Además, la propuesta europea se conoce en un contexto en el que España ha adjudicado contratos públicos a Huawei y otros proveedores chinos, pese a que en el ámbito de las redes de telecomunicaciones 5G la empresa está excluida de las nuevas instalaciones por políticas de seguridad nacional. En 2025, por ejemplo, el Ministerio de Transformación Digital incluyó a Huawei en el Centro de Operaciones de Seguridad 5G para supervisión de seguridad, una decisión que ya fue objeto de debate político y técnico en España y que contrasta con los mensajes comunitarios sobre mitigación de riesgos.

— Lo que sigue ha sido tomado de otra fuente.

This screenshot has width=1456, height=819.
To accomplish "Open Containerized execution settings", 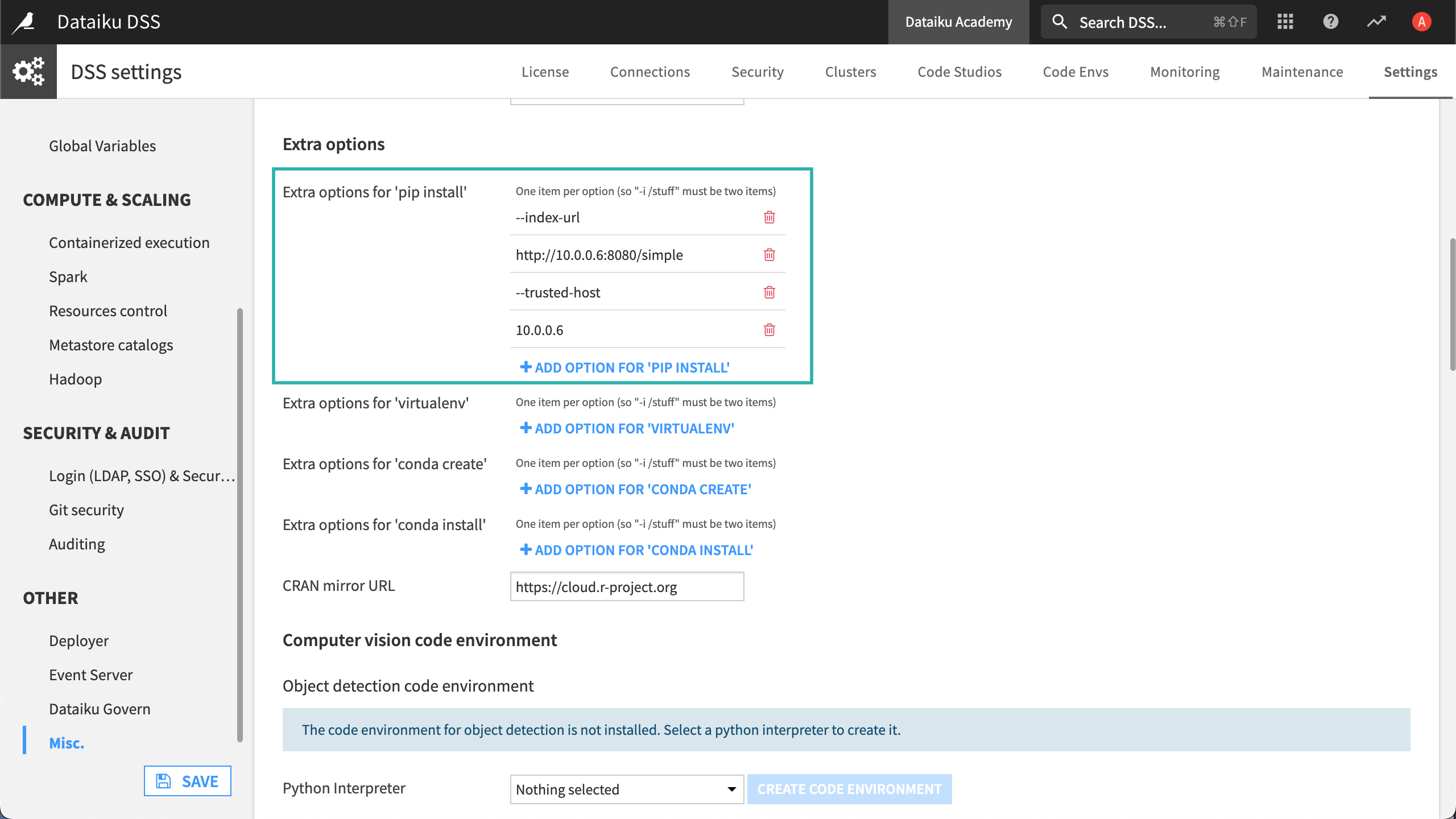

Los sectores afectados por el anuncio de la Comisión son amplios y van más allá de las redes móviles de próxima generación. Las propuestas actuales de la UE incluyen 18 sectores críticos que podrían verse obligados a eliminar o no contratar a proveedores de alto riesgo, desde infraestructura de telecomunicaciones móvil y fija hasta dispositivos conectados en ámbitos sensibles como la salud, la energía o la gestión de datos públicos. Esto significa que, de aprobarse la reforma, España y otros países de la UE, tendrían que revisar y reconfigurar sus actuales y futuros contratos en estos campos, lo que podría implicar renegociaciones, repliegues tecnológicos y búsqueda de alternativas en proveedores europeos o aliados en 5G, 6G y otros sistemas críticos.

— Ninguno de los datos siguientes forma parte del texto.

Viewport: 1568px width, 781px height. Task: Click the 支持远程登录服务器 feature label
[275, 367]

La reacción de Beijing a las noticias ha sido de rechazo, calificando las medidas de proteccionistas y discriminatorias, argumentando que decisiones basadas en el origen de las empresas, en lugar de sus méritos técnicos, podrían violar normas multilaterales de comercio y afectar inversiones. La Comisión ha defendido, por su parte, que los riesgos estratégicos para la seguridad, la democracia y las infraestructuras críticas justifican el enfoque preventivo.

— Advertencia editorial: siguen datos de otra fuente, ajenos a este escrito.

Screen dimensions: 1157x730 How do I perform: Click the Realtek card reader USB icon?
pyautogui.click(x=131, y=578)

Para que la reforma se convierta en ley vinculante, ahora debe superar el proceso legislativo europeo, que incluye negociaciones entre el Parlamento Europeo y el Consejo, así como posibles impact assessments sectoriales que evalúen los costes y plazos de eliminación de tecnologías de alto riesgo. El avance de esta norma podría redefinir el ecosistema tecnológico europeo, acelerando la transición hacia proveedores percibidos como más seguros y obligando a los Estados miembros a reconsiderar su dependencia de tecnologías de terceros no alineados con los estándares de confianza y seguridad comunitarios.
En el plano técnico, muchos de los debates giran alrededor de las evaluaciones de riesgo de la cadena de suministro de tecnologías críticas, la interoperabilidad de equipos en redes heterogéneas, la compatibilidad con arquitecturas Open RAN y la disponibilidad de proveedores alternativos con capacidades equiparables en términos de rendimiento y coste. La medida, si se aprueba, supondrá un cambio paradigmático en la ciberseguridad europea, donde la evaluación de riesgos y la soberanía tecnológica pasarán a ser criterios esenciales en la contratación pública y en la planificación de infraestructuras críticas de telecomunicaciones e infraestructuras digitales avanzadas.